Wilmut wants to create cloned embryos who have motor neuron disease in order to study the disease’s progression. Each embryo would be allowed to live about six days before being destroyed. If approved, the team plans to begin work around Easter.


“Cosmetic Neurology” May Be Just Around the Corner

While normal, healthy students already take drugs like Ritalin to help them study for exams, we may soon see more and more healthy people taking drugs to make them “better” people.
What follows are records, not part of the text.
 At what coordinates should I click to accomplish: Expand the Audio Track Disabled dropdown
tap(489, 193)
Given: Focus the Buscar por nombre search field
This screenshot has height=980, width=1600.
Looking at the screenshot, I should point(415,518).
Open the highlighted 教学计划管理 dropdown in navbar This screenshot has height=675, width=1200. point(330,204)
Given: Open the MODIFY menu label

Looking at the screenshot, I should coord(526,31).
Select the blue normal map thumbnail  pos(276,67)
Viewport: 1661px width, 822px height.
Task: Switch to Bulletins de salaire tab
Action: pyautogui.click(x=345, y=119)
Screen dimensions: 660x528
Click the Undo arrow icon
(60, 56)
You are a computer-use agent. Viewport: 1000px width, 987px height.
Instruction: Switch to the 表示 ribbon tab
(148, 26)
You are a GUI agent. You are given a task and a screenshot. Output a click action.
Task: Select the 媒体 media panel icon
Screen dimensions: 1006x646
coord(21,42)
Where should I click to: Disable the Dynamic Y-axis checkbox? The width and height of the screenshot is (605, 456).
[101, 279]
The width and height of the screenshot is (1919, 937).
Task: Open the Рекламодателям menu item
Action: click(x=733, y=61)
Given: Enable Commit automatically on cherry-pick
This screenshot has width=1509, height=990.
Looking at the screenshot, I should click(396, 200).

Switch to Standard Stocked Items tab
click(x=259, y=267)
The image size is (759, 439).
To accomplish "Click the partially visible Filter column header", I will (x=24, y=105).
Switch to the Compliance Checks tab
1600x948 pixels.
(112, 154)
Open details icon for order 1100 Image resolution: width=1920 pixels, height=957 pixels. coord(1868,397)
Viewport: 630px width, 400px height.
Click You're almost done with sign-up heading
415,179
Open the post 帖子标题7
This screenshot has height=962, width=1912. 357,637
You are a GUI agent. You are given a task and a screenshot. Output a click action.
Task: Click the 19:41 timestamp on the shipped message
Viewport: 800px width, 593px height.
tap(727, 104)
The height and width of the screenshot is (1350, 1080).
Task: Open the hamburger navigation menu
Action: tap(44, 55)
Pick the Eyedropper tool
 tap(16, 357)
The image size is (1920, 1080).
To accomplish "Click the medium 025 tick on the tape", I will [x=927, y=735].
Doctors writing in the journal Neurology offered examples of what they are calling “cosmetic neurology”—the taking of drugs or treatments to enhance their brains.

Among the examples of what they soon expect us to see include commercial pilots taking Alzheimer’s drugs to enhance attention and memory; the administration of beta-blocking drugs to blunt the effects of emotionally traumatic events; and the performance of transcranial magnetic stimulation to improve the mood of those having an off day. The Center has already begun to address these issues with a new neuroethics working group. For more information, see the Center News section on page 8.


CBHD Review of Book by President’s Council on Bioethics Published in JAMA

The October 6, 2004 issue of the Journal of the American Medical Association, included an essay by CBHD Researcher Linda Bevington analyzing Being Human: Readings from the President’s Council on Bioethics. This book is an outstanding collection of writings that have more to say about what it means to be human than most analytical treatises on the subject—featuring excerpts from such sources as St. Augustine’s Confessions, J. M. Barrie’s Peter Pan, Walker Percy’s The Loss of the Creature, and Willa Cather’s My Antonia. Copies of the book are obtainable from the Council (www.bioethics. gov).